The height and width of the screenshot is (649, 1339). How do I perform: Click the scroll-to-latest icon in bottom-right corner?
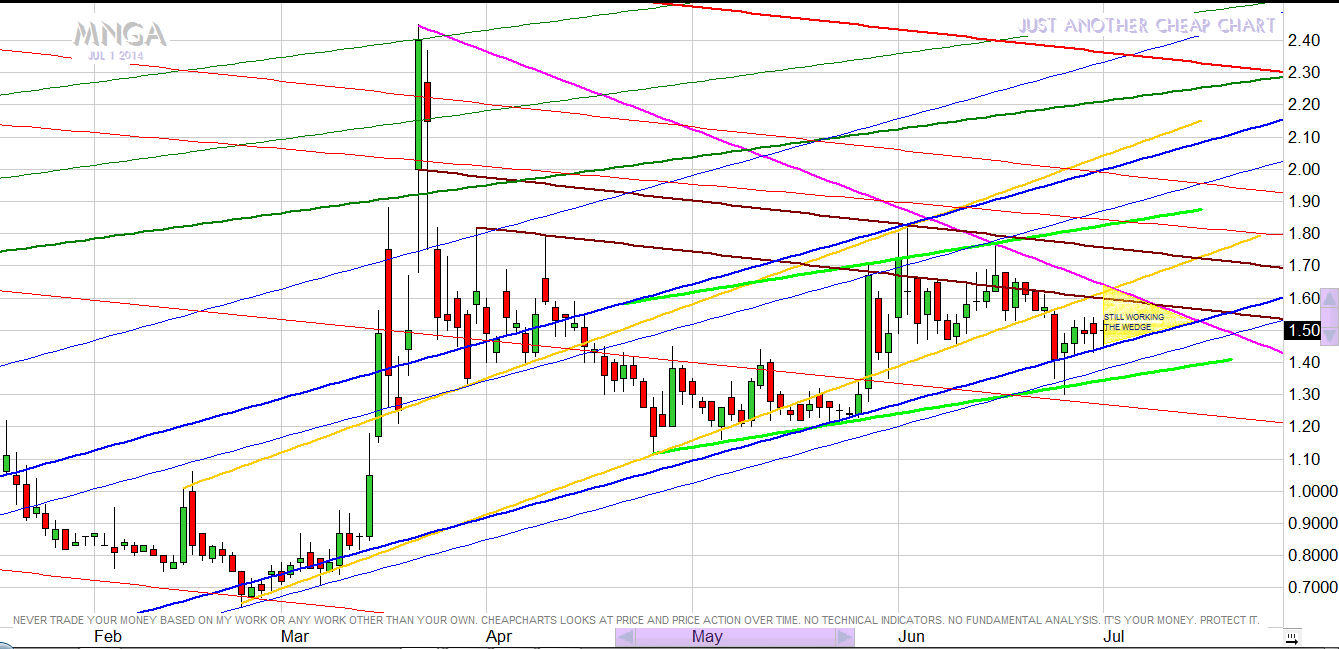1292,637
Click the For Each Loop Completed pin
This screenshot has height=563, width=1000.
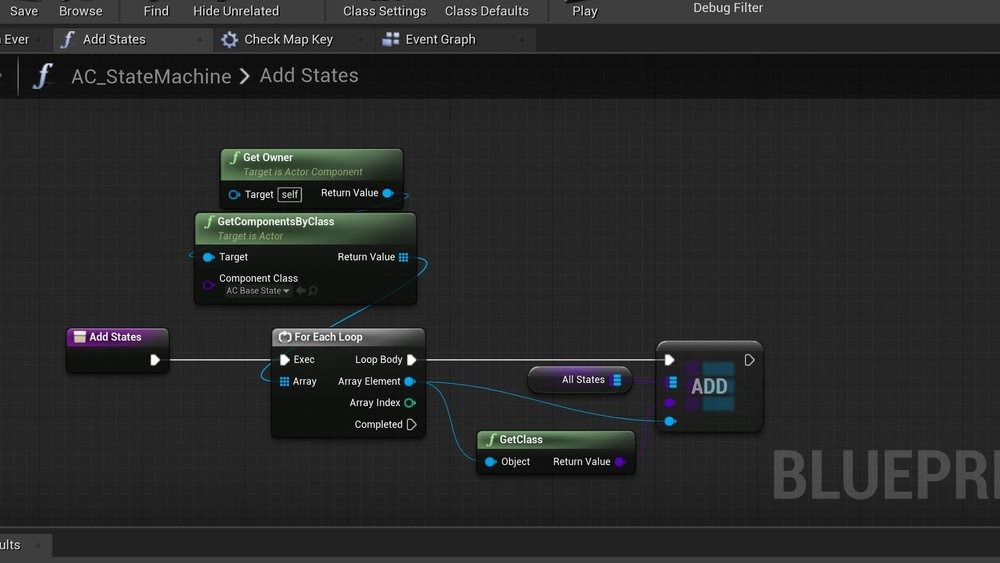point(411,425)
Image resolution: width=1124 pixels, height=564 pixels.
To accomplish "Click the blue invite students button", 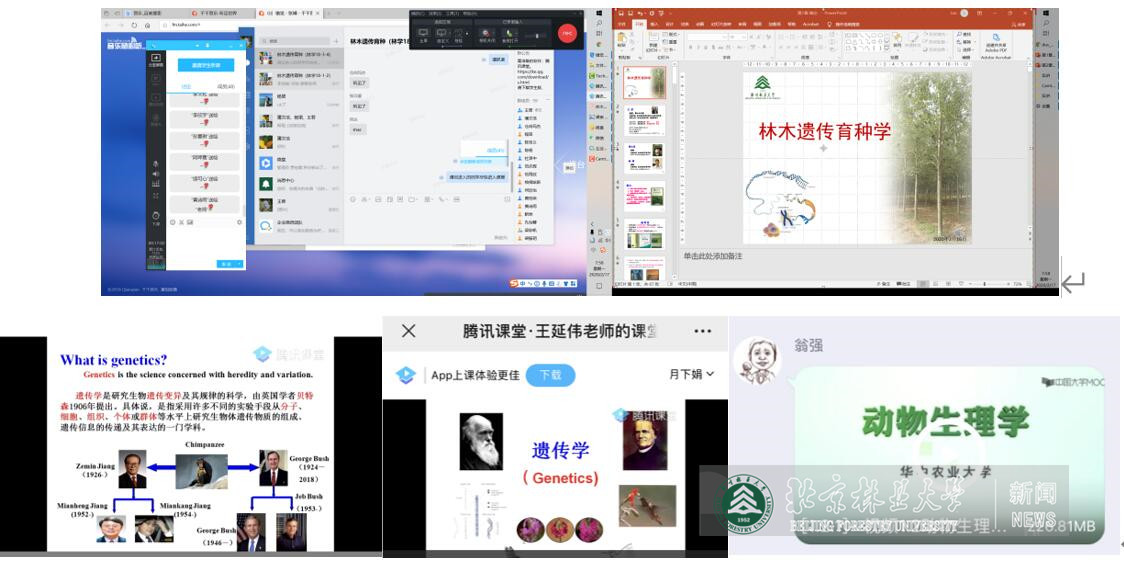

**What the exercise asks**
Without the pictures, give all the records above again exactly.

**Completed exercise**
The height and width of the screenshot is (649, 1339). How do I perform: Click the scroll-to-latest icon in bottom-right corner?
1292,637
Click the For Each Loop Completed pin
This screenshot has height=563, width=1000.
point(411,425)
Image resolution: width=1124 pixels, height=564 pixels.
To accomplish "Click the blue invite students button", 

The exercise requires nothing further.